__Task objective__:
Resume the Treasury market report below, picking up right after its final sentence.

__Text shown__:
________
Treasuries fell for the first time in a week before Federal Reserve policy makers begin a two-day meeting tomorrow at which they are forecast find enough economic improvement to further scale back stimulative bond purchases.
U.S. debt fell as a planned bond sale by Apple Inc. that may rival the size of its $17 billion offering last year squeezed the Treasury market on speculation underwriters sold government debt to hedge interest-rate risk on the sale. Treasuries pared losses after report that European Central Bank President Mario Draghi told German lawmakers that quantitative easing wasn’t imminent. The U.S. said it would pay down the most debt in seven years as labor-market strength helps boost tax revenue.
“It’s a combination of better data and a payback for the relentless rally we’ve seen in longer-term rates,” said Shyam Rajan, an interest-rate strategist at Bank of America Merrill Lynch in New York, one of the 22 primary dealers that trade with the Fed. “Corporate supply concerns are definitely weighing on the longer-end of the curve.”
Benchmark 10-year yields climbed four basis points, or 0.04 percentage point, to 2.70 percent at 5 p.m. in New York, based on Bloomberg Bond Trader prices, the first rise in six days. The 2.75 percent note due in February 2024 fell 10/32, or $3.13 per $1,000 face amount, to 100 13/32.
While the 10-yield was more than a full percentage point from the record-low 1.379 percent reached in July 2012, it was still below its 10-year average of 3.45 percent.
Thirty-year bond yields rose four basis points to 3.49 percent. The yield dropped to 3.42 percent on April 25, the lowest level since July 3.
“The back end is under pressure,” said Thomas Tucci, managing director and head of Treasury trading in New York at CIBC World Markets Corp. “There’s some rate-lock selling. The market may be preparing itself for the Apple supply.”
Apple said in an April 23 statement that its financing this year may rival the size of the offering 12 months ago, which was the largest corporate sale on record at the time.
The U.S. is scheduled to sell $15 billion in floating-rate notes tomorrow. The Treasury is projected to announce on April 30 the amounts it will sell in three-, 10- and 30-year debt on three consecutive days starting May 6.
The drop in net marketable debt will be $78 billion in the April-June period, $38 billion more than the paydown projected three months ago, with an end-of-June cash balance of $130 billion, the Treasury said today in Washington. The improvement will be short lived -- net borrowing of $169 billion is projected next quarter, with $130 billion in cash Sept. 30.
A faster pace of hiring and soaring corporate profits are lifting tax receipts while spending increases at a slower pace. That’s helping shrink a budget deficit projected this year to be the smallest as a share of the economy since 2007.
The nation’s budget deficit will narrow to $492 billion this year, about a third of its 2009 record level of $1.4 trillion, the Congressional Budget Office said on April 14. Next year, the gap will decline further, to $469 billion, the nonpartisan agency said. The 2014 deficit will be 2.8 percent of gross domestic product, according to CBO, compared with 4.1 percent of GDP in 2013.
________
__Data supplied__:

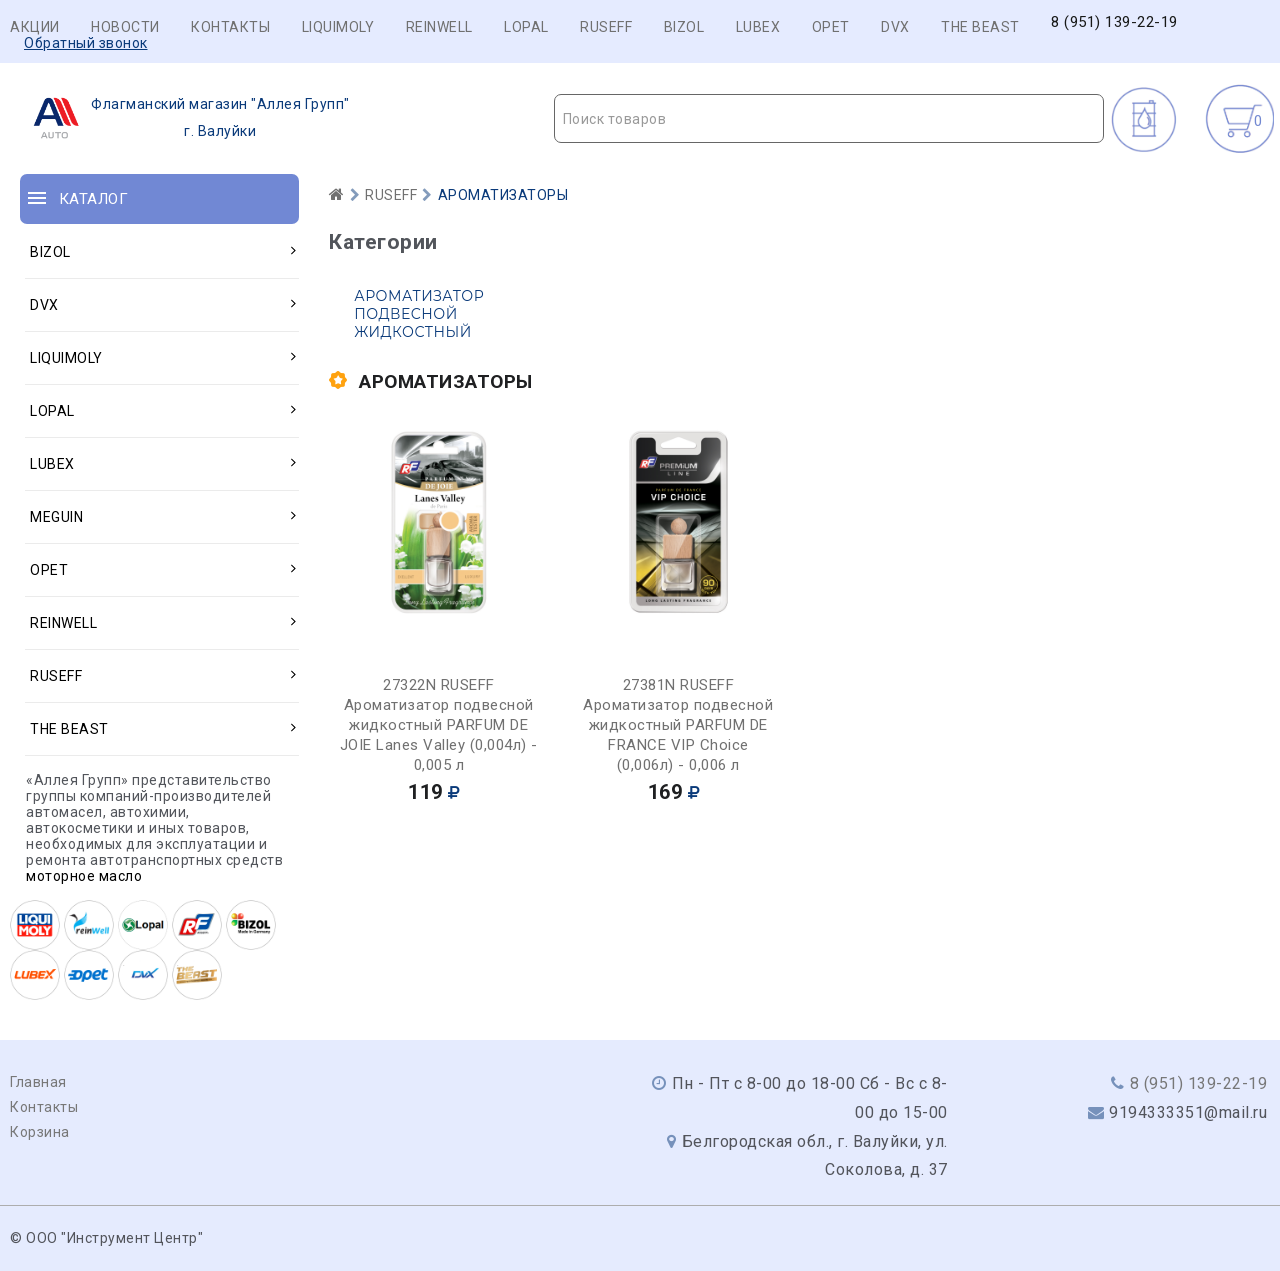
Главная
________
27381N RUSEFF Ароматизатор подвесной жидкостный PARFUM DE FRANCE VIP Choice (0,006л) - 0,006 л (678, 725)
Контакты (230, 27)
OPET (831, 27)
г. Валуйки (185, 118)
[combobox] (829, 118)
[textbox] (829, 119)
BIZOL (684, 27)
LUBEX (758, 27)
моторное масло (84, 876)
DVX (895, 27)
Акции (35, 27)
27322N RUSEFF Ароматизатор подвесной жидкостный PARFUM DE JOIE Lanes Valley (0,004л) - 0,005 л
________
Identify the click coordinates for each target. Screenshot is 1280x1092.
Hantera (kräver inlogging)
________
__Written reply__:
The Treasury may begin cutting the sizes of its two- and three-year fixed-rate note auctions again this quarter, probably starting with the May auction of two-year notes and the June auction of three-year notes, according to Wrightson. Bills may see a net redemption of $60 billion for the quarter, according to Wrightson.
The Bloomberg Global Developed Sovereign Bond Index (BGSV) has risen 1 percent in April. It is up 3.7 percent in 2014, or triple the 1.1 percent gain from the MSCI All-Country World Index of shares, which includes reinvested dividends. Treasuries maturing in 10 years or longer have gained 2 percent this month and 9.4 percent this year, according to Bloomberg U.S. Treasury Bond Index data.
The difference between two- and 30-year yields narrowed to 2.99 percentage points on April 25, the least since June. The spread was 3.05 percentage points today.
Thirty-year bonds have rallied in April on the outlook for subdued inflation, while shorter-term notes lagged behind on speculation the Fed will raise interest rates at some point next year. Turmoil in Ukraine increased demand for the relative safety of U.S. debt.
The yield difference between 10-year notes and similar-maturity Treasury Inflation Protected Securities, a gauge of trader expectations for consumer prices over the life of the debt, was little changed at 2.19 percentage points. That compares with an average of 2.21 percentage points over the past decade.
Fed policy makers will end their two-day meeting April 30 and is expected to keep its main policy-rate target unchanged. They are forecast to cut monthly purchases to $45 billion, from $55 billion.
Employers in the U.S. added 215,000 workers this month, the most since November, analysts project a May 2 report from the Labor Department will say. The unemployment rate fell to 6.6 percent from 6.7 percent, according to the median forecast in a separate Bloomberg survey. That figure would match January’s as the lowest since October 2008.
“This is not a great yield to have if you believe the economy is picking up,” said Peter Osler, head of rates strategy at broker Marex Spectron Group Ltd. in London. “A view in the market is that we are in the economic uptrend and yields should head higher.”